Урсула вскрикнула, но остановить меня было уже невозможно.

– Должно быть, вы откупились от старшего поколения идиотов, управляющих городом и по сию пору, – сказал я. – Но если вы не предвидите, что все общины граждан Флоренции, Венеции и Милана могут объединиться и выступить против вас такими силами и с такой яростью, с какими вам еще не доводилось сталкиваться, значит, вы мечтатель. Угрозу для вас представляют вовсе не такие люди, как мой отец. Гораздо опаснее, мой Властитель, люди ученые – университетские астрологи и алхимики, прочитавшие великое множество книг. Это они двинутся на вас – современное поколение, о котором вы не имеете ни малейшего понятия, и они выследят вас, как древнего зверя из легенды, и вытащат из темного логова на теплый солнечный свет, и всем вам отрубят головы.

– Убей его! – раздался женский крик.

– Уничтожь его, и немедленно, – твердо поддержал требование какой-то мужчина.

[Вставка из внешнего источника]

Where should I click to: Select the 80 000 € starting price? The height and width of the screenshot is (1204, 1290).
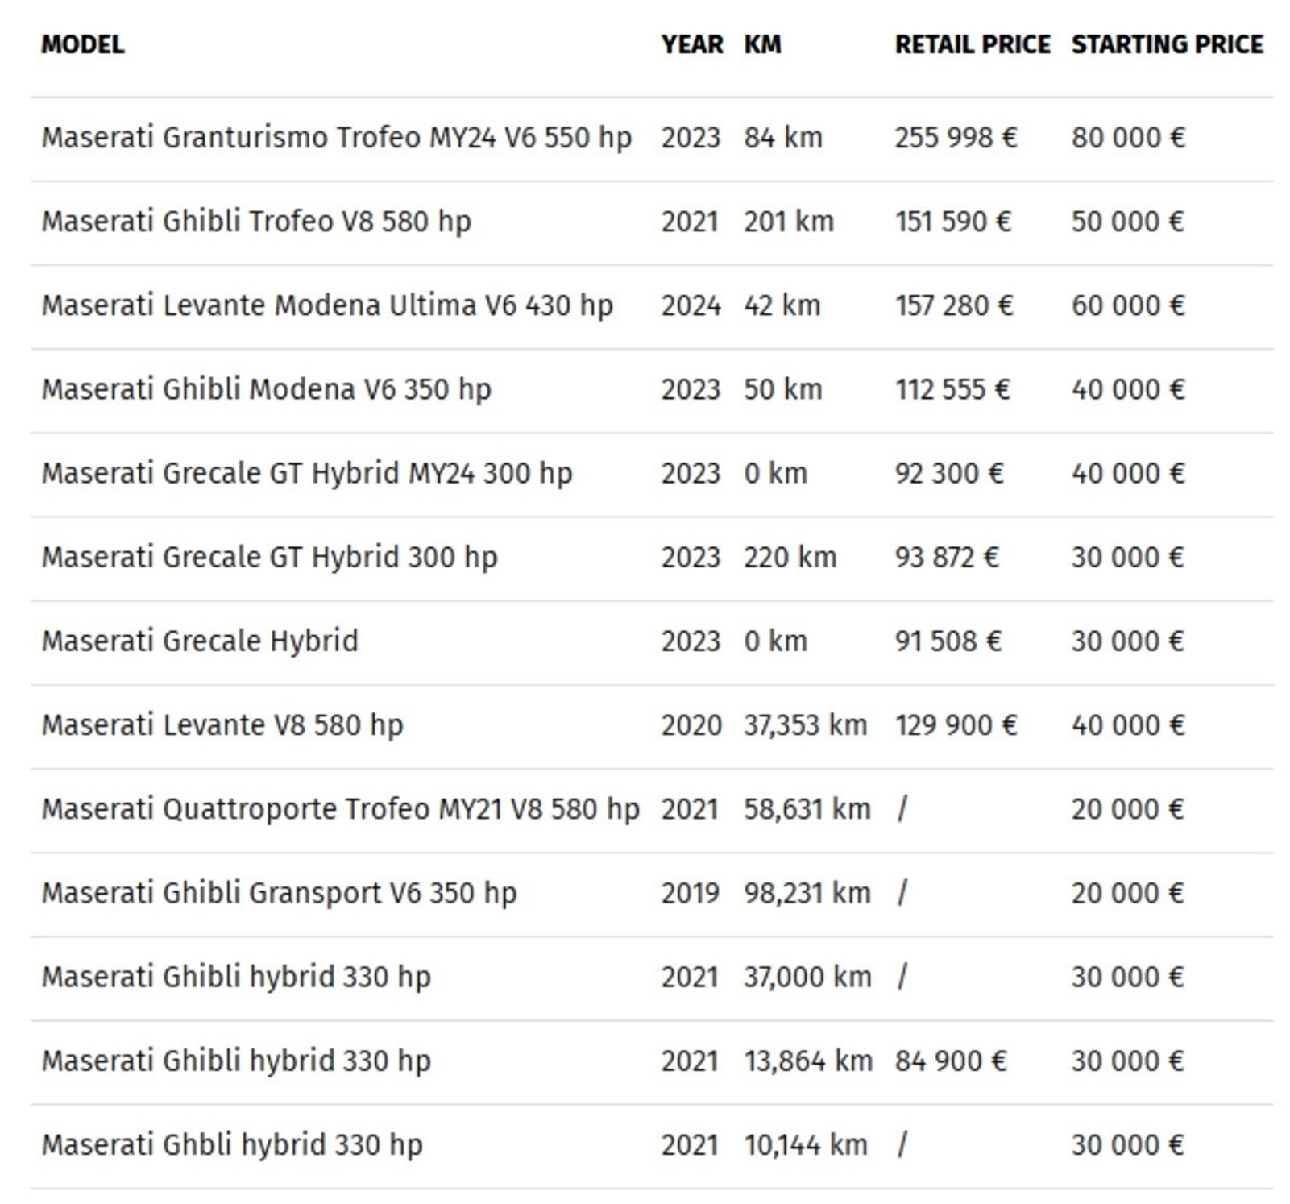(1127, 138)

– Он недостоин оставаться в нашем убежище, недостоин даже стать жертвой!

И тут все хором стали требовать моей смерти.

– Нет! – наперекор всем кричала Урсула, в мольбе протягивая руки к Властителю. – Флориан, умоляю вас!

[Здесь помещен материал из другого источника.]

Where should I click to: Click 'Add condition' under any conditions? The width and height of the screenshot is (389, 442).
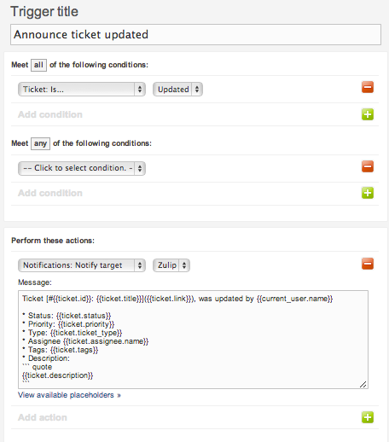[50, 193]
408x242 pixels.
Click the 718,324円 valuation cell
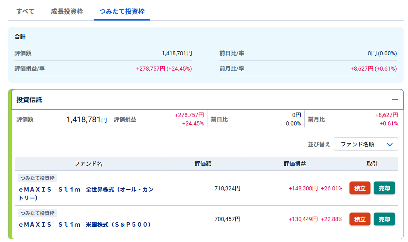227,188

– Казнить, казнить, казнить, – нараспев выкликали остальные, сначала вдвоем, затем втроем, а потом все хором.

– Мой Властитель, – произнес Старейший, но я едва различал его голос, – он всего лишь мальчик. Отправь его в голубятню – побудет в стае ночь-другую и даже имя свое забудет – станет таким же ручным и откормленным, как и все.

– Убей его сейчас же! – чей-то громкий голос перекрыл все остальные.

– Покончить с ним! – орали другие.

Криков становилось все больше, возмущение росло. Затем раздался пронзительный вопль, и его сразу же подхватили другие:

– Разорвать его на части! Немедленно. Сделай это!

– Да, да, да! – возгласы теперь звучали словно барабанная дробь.